Posted in Books, Customer Experience, Design, Emotional Design, Experience Design, Innovation, and Service Design

I am a firm believer in the Human-Centered Design Process. So, why are there so many bad designs? Here’s why:

  1. There was never a Designer involved
  2. The Designer was brought in on the project too late
  3. There wasn’t a person(s) to implement the design
  4. The implementer(s) of the design do not have the right skills
  5. There was no time to implement the design properly
  6. Technology limitations could not support the design

Yes, many things have poor design because a Designer was never involved in the first place. There are still many people out there who just don’t understand the value of good design. Everyone needs to read The Design of Everyday Things.

Another tragedy of bad design is the Designer was brought in to late. Taking the time to answer the fundamental questions “what is desirable, viable and feasible” before you begin a project is the key. Observing your target audience on how they do things today, developing prototypes and testing them with that audience is all a part of the process of making great designs.

So many great designs just never get implemented because of lack of resources, skills, time or technology limitations. If you don’t hire the people – with the right skills – and give them the time and tools to implement the design then it won’t happen or it won’t happen well. When a great design is compromised you reap what you sow.

So what should we do to have great designs?

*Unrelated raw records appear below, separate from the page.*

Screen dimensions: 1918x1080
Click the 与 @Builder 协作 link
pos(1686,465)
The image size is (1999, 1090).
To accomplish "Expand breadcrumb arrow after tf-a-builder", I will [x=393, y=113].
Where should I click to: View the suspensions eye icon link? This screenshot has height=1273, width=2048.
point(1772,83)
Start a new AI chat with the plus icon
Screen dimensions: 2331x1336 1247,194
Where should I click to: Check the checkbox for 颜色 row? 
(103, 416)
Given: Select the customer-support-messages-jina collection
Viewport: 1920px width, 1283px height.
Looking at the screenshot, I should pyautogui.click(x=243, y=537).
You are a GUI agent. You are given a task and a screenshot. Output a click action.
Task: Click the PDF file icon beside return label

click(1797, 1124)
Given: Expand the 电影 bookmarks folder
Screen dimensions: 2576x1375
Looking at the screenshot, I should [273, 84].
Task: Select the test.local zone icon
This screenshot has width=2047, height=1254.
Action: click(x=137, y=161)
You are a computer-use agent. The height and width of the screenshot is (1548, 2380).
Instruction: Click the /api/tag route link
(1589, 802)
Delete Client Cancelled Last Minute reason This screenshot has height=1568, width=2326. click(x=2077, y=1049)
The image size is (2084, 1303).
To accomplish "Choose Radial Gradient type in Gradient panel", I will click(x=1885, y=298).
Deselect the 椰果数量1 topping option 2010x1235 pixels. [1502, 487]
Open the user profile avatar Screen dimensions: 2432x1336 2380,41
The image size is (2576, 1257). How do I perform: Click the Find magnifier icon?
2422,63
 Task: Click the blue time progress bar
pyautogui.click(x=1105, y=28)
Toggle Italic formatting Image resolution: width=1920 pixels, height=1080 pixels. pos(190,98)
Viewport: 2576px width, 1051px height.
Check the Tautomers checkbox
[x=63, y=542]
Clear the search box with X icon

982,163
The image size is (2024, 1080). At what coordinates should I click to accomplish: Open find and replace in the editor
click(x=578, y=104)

  1. Hire a great Designer (with the right skills)
  2. Start the Design Process as early as possible
  3. Hire great people to implement the designs (with the right skills)
  4. Ensure you have the right tools and time to implement the design as specified

Not all Designers are equal. Just like with any professions, Designers level of experience vary. Hire the level of experience needed for your desired results. And too many times I have seen the wrong type of Designer hired for what’s needed. Don’t hire a Graphic Designer to do Usability. Don’t hire an Industrial Designer to do Graphic Design. Don’t hire a Service Designer to Textile Design, etc. Match the skills with the job. If you don’t know what level of experience you need or skills – asks someone who does.

Once you have the Designer with the right skills, ensure that they are involved as early as possible in the project. Plans don’t fail – people fail to plan. The earlier you can vet assumptions, evaluate concepts, and validate the designs before production, the better off everyone will be. This is the real value of having a Designer and following the Design Process.

Hire great people with the right skills to implement the design and give them the right tools and time to implement the design as specified. Do not compromise the design specifications – it will result in a poor design. Commit to the design – innovate technology if needed to meet the design. Sometimes, with this commitment to design, the design can be improved or enhanced with innovations in technology and/or a highly skilled craftsman.

And that is how not to make badly designed things.